GNOME Bugzilla – Bug 618971
Search for similar (compatible) characters of unicode symbols
Last modified: 2013-06-15 06:02:18 UTC
evince and other pdf readers are unable to search for "combined characters" that tex uses to generate umlaute like ä, for example in this document: http://www.math.ethz.ch/education/bachelor/lectures/fs2010/math/nm/skript.pdf I don't know about the details, but maybe it is possible to detect these characters during searching and allow them to be found by either of the base characters, e.g. allowing to find "Ausgleichslösung" on p. 149 by searching for "Ausgleichslosung". Of course, this would only be a workaround for people understanding the background. But maybe it is possible to transform the search term to base characters when search stumbles upon a combined character (when searching for "Ausgleichslösung" search also for "Ausgleichlosung" when a combined character passes the search). This would lead to false positives in rare circumstances, which is imo acceptible.
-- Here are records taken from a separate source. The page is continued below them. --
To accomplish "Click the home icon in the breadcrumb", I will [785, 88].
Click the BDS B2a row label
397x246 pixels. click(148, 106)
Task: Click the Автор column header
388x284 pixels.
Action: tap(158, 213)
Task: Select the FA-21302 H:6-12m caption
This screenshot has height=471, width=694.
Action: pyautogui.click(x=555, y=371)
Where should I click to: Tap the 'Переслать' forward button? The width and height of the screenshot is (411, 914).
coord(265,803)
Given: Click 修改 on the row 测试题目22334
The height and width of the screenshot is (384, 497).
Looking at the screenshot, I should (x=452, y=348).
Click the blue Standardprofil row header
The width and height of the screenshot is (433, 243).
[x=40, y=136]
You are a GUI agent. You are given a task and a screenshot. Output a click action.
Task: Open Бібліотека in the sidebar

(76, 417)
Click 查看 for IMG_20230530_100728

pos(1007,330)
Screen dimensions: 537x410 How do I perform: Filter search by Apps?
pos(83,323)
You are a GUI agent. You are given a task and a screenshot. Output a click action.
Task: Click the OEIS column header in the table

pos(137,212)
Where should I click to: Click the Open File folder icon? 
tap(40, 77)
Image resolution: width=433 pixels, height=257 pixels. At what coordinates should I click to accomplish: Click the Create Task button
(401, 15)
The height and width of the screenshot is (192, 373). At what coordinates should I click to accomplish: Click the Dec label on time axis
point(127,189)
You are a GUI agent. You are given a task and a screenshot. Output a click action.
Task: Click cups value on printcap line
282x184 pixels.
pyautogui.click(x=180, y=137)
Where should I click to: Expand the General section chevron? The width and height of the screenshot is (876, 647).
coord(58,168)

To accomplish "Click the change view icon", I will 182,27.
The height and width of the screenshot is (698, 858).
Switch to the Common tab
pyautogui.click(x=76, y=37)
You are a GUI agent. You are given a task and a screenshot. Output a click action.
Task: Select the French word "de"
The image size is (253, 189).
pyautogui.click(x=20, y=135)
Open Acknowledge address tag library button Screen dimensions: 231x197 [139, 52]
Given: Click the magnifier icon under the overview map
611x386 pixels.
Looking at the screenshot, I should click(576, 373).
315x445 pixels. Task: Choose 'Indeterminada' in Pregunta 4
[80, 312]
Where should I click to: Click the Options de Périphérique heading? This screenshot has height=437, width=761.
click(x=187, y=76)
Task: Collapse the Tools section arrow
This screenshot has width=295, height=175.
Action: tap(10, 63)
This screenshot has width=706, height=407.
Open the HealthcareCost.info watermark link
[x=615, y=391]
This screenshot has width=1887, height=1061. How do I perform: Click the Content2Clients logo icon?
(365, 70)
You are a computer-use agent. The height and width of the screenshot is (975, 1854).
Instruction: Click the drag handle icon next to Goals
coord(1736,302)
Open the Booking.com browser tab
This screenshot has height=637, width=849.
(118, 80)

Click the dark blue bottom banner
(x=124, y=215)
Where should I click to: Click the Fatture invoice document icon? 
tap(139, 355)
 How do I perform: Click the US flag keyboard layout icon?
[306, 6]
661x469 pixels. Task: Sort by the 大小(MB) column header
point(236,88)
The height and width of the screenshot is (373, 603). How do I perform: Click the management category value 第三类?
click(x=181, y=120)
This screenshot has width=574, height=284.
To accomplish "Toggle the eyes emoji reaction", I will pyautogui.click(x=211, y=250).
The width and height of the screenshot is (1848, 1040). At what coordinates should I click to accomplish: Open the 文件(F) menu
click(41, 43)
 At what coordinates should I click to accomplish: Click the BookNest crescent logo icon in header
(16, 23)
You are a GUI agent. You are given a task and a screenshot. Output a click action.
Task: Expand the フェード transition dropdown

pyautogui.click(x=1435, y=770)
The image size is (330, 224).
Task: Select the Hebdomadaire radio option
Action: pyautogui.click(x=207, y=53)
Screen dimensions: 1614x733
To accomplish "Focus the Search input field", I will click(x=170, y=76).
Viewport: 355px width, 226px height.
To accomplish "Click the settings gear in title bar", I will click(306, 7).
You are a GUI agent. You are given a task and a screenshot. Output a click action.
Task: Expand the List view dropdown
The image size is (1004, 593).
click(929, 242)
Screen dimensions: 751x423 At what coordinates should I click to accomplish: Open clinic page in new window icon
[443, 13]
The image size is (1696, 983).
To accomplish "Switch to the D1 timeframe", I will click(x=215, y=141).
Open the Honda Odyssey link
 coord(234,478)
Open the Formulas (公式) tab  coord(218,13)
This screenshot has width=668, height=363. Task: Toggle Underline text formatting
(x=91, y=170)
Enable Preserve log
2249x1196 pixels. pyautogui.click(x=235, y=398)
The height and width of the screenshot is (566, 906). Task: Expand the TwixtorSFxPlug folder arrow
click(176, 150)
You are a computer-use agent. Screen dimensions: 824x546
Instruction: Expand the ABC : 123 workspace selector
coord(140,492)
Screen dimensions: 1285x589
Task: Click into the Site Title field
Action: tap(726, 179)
Sorry if the description is somewhat imprecise, as I am neither developer nor know the implementation of these characters
*** Bug 681315 has been marked as a duplicate of this bug. ***
From the report in https://bugzilla.gnome.org/show_bug.cgi?id=681315: "When a PDF document contains long s (U+017f), long s-t (U+FB05) or german double s (U+00DF), searching for "s", "st" or "ss" respectively does not match. Please can you add these to the possible matches?"
I am not sure whether there is an option in Pango for this kind of search. Otherwise, it might worth to take a look at: http://www.unicode.org/reports/tr36/confusables.txt
*** This bug has been marked as a duplicate of bug 522782 ***